No one knows the cause of postoperative ileus, which occurs in an estimated 10 to 50% of equine surgical colic cases. Of these horses, up to 80% may die or be euthanized. Recent research suggests there is a significant inflammatory component to postoperative ileus, possibly triggered by unavoidable handling of the horse's intestines during surgery. Researchers have also learned that intestinal macrophages, the specialized white blood cells that rid the body of damaged tissue, and mast cells likely play a role in developing and maintaining ileus.
The diagnosis of postoperative ileus is not always straightforward, as most horses will naturally show some signs of discomfort after abdominal surgery. Pain also could be due to mechanical obstructions or other surgical complications. Besides signs of mild to severe colic, several important criteria for a diagnosis of ileus are heart rate remaining above 40 beats per minute; evidence of a fluid-distended small intestine on rectal examination or ultrasound; and four or more liters of nasogastric reflux on a single intubation or more than two liters on each of several repeated intubations.
Treatment options for postoperative ileus may include one or more therapies including nasogastric decompression, administration of fluids and electrolytes, medications to prevent endotoxemia and other infection, management of pain and inflammation, and use of lidocaine or another drug that facilitates the bowel in moving its contents (prokinetics).
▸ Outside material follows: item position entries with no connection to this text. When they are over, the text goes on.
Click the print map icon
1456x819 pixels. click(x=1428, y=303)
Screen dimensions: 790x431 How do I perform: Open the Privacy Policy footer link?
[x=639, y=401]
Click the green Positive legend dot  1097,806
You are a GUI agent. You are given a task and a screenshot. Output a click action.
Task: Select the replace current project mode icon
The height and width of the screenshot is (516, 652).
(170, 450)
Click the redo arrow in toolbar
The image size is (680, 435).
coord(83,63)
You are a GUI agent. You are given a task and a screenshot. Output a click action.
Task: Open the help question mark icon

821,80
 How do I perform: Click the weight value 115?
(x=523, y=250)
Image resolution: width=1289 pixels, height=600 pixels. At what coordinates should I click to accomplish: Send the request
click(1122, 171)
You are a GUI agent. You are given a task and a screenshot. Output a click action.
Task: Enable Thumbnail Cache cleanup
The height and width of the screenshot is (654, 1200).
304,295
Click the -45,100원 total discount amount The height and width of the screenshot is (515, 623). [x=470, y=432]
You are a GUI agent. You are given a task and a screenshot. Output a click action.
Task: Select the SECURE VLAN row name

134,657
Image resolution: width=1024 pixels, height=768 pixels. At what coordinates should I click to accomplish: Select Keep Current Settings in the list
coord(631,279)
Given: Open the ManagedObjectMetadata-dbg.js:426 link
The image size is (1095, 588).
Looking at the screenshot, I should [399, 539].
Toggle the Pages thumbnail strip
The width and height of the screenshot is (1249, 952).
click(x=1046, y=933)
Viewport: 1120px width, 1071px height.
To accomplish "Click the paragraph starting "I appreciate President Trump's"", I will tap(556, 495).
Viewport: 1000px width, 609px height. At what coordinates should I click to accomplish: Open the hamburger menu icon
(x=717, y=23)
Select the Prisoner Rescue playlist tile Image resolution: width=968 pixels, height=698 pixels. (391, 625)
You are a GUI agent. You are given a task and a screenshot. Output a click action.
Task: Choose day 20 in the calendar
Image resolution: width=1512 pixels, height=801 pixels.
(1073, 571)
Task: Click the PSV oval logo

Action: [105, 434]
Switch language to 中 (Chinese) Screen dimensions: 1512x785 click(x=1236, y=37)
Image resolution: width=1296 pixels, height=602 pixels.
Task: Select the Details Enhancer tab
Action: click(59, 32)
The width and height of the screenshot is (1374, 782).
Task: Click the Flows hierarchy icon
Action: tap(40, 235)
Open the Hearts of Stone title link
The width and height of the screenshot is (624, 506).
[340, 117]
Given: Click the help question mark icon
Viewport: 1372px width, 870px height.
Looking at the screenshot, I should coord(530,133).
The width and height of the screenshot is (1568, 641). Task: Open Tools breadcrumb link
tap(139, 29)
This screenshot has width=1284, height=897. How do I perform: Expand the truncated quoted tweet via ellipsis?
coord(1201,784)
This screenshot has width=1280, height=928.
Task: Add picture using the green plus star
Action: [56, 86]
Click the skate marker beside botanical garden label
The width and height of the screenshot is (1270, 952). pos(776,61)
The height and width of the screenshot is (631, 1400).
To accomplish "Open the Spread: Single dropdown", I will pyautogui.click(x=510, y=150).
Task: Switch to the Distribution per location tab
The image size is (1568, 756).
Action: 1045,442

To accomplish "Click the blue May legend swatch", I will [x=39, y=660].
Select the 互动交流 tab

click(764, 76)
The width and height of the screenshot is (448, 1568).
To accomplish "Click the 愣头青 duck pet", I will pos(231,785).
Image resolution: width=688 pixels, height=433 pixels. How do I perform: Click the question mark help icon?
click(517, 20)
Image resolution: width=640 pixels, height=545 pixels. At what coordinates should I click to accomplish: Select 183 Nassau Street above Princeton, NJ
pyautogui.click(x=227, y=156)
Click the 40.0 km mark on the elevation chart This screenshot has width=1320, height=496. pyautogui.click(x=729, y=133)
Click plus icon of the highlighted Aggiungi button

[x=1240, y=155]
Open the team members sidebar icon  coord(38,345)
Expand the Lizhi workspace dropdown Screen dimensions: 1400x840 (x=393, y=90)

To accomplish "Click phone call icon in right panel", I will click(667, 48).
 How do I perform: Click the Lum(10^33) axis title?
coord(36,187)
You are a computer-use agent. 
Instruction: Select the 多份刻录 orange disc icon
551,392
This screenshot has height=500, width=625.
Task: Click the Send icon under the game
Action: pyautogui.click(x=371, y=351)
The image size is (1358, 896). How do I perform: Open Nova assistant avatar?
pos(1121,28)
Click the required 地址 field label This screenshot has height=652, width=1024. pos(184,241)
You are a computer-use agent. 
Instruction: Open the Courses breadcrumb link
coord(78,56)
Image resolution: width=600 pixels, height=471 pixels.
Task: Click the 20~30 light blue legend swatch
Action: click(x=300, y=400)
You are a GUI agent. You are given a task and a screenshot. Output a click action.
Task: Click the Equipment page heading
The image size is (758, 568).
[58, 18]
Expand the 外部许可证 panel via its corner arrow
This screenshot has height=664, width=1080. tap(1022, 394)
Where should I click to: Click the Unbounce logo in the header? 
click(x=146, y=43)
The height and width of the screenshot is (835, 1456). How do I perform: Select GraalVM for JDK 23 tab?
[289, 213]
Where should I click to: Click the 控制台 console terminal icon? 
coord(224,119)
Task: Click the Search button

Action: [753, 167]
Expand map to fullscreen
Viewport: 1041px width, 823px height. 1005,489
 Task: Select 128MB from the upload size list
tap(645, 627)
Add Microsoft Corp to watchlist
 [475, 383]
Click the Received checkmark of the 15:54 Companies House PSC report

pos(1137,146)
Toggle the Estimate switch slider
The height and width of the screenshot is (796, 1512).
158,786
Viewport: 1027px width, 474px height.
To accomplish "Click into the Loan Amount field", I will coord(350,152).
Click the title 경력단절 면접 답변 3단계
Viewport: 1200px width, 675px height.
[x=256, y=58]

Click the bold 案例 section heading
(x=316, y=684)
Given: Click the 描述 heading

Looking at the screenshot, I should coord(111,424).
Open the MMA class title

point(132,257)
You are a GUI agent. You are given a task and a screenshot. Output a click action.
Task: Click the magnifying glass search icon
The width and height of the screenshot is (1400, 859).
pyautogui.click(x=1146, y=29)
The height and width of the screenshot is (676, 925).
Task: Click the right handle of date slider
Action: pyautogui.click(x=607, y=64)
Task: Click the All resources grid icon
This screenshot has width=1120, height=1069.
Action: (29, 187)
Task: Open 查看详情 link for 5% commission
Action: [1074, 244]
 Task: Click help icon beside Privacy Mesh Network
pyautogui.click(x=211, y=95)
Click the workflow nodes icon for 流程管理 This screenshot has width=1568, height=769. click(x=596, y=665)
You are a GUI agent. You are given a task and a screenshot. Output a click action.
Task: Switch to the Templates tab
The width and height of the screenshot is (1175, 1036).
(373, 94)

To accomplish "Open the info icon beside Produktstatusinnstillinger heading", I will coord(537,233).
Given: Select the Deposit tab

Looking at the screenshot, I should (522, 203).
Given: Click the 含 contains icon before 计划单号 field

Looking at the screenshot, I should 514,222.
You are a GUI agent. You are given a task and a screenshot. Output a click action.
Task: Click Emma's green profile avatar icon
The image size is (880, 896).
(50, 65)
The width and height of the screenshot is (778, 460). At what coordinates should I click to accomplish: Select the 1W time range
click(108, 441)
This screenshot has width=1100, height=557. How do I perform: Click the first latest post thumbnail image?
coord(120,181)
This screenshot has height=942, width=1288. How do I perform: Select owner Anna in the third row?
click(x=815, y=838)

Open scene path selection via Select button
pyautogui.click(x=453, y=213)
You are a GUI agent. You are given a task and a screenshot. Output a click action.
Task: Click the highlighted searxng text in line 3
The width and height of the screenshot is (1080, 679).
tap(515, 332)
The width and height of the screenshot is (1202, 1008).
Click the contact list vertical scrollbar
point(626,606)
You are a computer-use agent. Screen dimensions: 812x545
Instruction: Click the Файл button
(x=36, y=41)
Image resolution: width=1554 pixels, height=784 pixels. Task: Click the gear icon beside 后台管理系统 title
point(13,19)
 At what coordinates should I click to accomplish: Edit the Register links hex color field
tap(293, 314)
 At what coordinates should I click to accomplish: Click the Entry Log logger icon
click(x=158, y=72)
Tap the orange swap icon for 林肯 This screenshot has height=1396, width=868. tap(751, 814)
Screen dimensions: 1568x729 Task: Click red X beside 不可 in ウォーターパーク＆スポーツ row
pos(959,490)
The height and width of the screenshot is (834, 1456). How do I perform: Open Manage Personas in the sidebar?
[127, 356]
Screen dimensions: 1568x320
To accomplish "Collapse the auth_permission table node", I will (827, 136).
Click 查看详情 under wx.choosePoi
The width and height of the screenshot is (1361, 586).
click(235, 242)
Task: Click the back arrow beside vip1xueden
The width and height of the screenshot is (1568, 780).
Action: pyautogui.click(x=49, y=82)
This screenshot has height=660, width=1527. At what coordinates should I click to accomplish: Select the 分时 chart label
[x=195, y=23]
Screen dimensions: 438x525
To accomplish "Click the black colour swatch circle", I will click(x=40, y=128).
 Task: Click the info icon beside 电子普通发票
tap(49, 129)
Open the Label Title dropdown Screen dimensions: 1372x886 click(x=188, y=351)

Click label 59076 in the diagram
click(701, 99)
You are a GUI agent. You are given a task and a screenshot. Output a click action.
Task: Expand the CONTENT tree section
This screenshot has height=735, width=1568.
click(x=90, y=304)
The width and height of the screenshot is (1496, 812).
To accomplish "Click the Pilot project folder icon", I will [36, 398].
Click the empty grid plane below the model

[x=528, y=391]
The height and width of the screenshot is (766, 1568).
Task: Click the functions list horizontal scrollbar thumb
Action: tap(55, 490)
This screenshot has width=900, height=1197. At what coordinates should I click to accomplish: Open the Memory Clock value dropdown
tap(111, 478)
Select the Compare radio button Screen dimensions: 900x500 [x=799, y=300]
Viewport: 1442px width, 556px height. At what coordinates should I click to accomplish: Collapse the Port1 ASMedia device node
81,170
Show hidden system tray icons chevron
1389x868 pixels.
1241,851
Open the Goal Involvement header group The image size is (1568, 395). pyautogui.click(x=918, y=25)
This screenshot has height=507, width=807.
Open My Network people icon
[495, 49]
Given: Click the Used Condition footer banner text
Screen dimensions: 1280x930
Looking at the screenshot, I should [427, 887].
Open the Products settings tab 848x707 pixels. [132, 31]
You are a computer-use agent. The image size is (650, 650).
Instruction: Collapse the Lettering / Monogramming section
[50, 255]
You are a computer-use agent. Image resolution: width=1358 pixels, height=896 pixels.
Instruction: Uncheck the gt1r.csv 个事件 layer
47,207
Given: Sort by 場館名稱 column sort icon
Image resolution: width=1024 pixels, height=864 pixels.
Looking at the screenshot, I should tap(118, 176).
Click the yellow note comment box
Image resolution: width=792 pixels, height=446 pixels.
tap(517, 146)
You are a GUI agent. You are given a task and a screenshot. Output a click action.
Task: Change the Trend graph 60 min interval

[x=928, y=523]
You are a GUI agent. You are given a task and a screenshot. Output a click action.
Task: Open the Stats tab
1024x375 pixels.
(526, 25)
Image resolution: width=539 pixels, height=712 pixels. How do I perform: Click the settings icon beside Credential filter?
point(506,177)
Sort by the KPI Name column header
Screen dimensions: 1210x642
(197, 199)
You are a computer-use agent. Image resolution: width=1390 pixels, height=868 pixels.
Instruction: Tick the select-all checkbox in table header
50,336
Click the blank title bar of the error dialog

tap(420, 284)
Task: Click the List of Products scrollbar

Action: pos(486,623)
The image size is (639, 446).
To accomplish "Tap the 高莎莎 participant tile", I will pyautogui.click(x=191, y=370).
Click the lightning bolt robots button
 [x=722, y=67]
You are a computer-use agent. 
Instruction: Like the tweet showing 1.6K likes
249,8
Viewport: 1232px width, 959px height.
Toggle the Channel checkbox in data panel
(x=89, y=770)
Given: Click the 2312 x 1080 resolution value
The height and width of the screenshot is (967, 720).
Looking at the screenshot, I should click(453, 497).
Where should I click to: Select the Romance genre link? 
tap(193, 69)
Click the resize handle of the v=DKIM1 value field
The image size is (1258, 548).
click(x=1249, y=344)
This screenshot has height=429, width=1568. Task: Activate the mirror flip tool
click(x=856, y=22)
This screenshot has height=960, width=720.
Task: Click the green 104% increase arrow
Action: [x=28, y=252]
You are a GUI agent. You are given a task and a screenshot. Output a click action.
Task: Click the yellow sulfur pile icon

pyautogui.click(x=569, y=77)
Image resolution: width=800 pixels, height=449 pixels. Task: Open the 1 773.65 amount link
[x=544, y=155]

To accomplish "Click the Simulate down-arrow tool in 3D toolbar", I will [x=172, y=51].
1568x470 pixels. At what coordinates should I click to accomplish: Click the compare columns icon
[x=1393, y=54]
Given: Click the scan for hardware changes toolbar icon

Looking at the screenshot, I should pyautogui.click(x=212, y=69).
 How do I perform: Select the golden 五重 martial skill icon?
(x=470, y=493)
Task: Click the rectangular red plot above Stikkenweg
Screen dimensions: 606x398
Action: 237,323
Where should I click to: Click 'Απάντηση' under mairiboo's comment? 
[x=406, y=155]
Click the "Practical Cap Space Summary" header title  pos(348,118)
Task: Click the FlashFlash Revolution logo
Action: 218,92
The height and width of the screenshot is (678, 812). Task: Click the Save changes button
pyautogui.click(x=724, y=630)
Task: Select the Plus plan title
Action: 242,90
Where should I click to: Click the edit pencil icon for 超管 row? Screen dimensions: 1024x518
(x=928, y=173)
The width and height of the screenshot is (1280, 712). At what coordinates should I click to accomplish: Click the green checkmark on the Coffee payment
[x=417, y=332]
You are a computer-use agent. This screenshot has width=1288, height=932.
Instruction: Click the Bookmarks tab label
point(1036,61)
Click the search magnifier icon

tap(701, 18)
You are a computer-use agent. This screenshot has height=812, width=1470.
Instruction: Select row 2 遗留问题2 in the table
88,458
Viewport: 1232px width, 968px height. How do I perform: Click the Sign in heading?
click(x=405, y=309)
Offering the horse something to eat as soon as possible during the recovery period is helpful in preventing or lessening the severity of postoperative ileus, and hand-walking is also suggested as soon as the horse is able to move with coordination.
The use of carboxymethylcellulose, an intestinal lubricant, is somewhat controversial because of conflicting research reports as to whether it reduces or increases the chance of adhesions after abdominal surgery. There are also mixed opinions on whether a second surgery is beneficial. This option can sometimes locate the problem and correct blockages, but there is the potential for more harm to the horse that is already challenged. There is some evidence that horses undergoing a second colic surgery soon after the initial procedure have a reduced survival rate and more complications during recovery.